Mercoledì davanti al Palazzo sede della Provincia, in Piazza Vittorio Emanuele, i lavoratori del settore Viabilità consegneranno simbolicamente le chiavi dei mezzi usurati al presidente Pieroni, per denunciare la situazione in cui sono costretti ad operare

In agitazione i lavoratori del settore Viabilità della Provincia di Pisa. Mercoledì 20 novembre alle ore 9 si terrà, presso le logge davanti alla sede della Provincia di Pisa, la protesta dei dipendenti che consegneranno al Presidente della Provincia e al Direttore Generale, i dispositivi di protezione individuale usurati, che necessitano di essere cambiati, e le chiavi dei mezzi obsoleti con cui si chiede ai lavoratori di percorrere ogni giorno centinaia di chilometri.

"I lavoratori - affermano dalla Rsu della Provincia di Pisa - non ci stanno più ad operare in queste condizioni. Ogni giorno devono muoversi su mezzi vecchi e spesso fatiscenti, usurati dalle decine di migliaia di chilometri percorsi; mezzi che la Provincia dice di non potere sostituire per mancanza di fondi. Il tutto rappresenta un fattore di rischio sia per i lavoratori che li usano ma anche per la cittadinanza. Sono oltre mille i chilometri di strade la cui manutenzione dovrebbe essere garantita da personale operativo ridotto 'all'osso' e senza attrezzature. È questa la situazione che vogliamo denunciare all'opinione pubblica".

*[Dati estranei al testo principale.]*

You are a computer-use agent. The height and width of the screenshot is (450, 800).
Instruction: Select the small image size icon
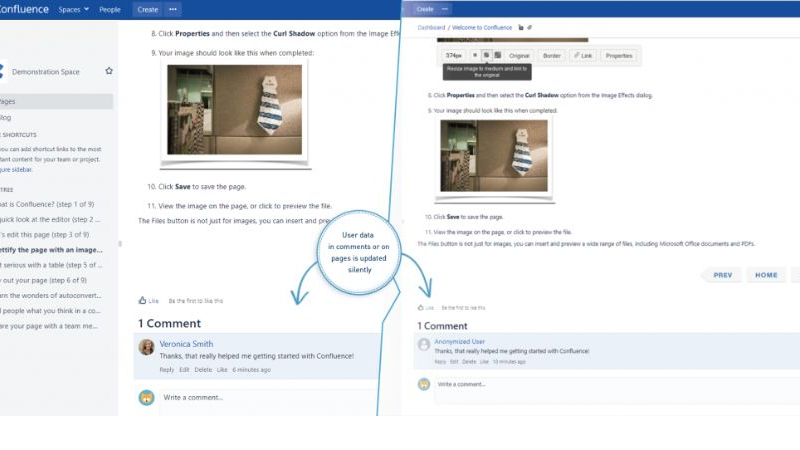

I lavoratori puntano il dito anche contro la lievitazione dei costi dovuta alle spese per porre rimedio ai dissesti sempre più frequenti che si manifestano sul territorio. "È superfluo sottolineare che una corretta prevenzione assumerebbe costi decisamente più bassi - sottolineano - da tempo la Rsu Aziendale e le OOSS di categoria protestano per una riorganizzazione del servizio rimasta sulla carta e mai attuata proprio per il mancato investimento in tale settore da ben 3 anni".

"Da ultimo poi, nonostante l'incalzare della parte sindacale proprio sull'organizzazione e sulla sicurezza, l'amministrazione provinciale - sottolineano ancora dalla Rsu - ha risposto aumentando i livelli di responsabilità. Insomma tanti 'comandanti' ben pagati (per i quali sono state trovate le risorse economiche) e pochi 'operai' con dispositivi di protezione individuale scaduti e senza mezzi e strumenti operativi".

I lavoratori chiedono quale sia il motivo che impedisce all'amministrazione di utilizzare per l'acquisto di nuovi mezzi e attrezzature una parte degli 11 milioni di
euro annui derivanti dai proventi delle multe.
"I lavoratori della viabilità non possono sentirsi addebitare l'attuale stato di 'trasando' né ritenersi complici di politiche che distruggono i servizi e danneggiano il territorio - concludono i dipendenti - per questo motivo l'assemblea chiede all'amministrazione maggiori investimenti, migliore organizzazione e di rispettare
gli impegni assunti in materia di salute e di sicurezza senza perdere altro tempo visto che da mesi le decisioni da assumere sono state rinviate senza alcuna logica".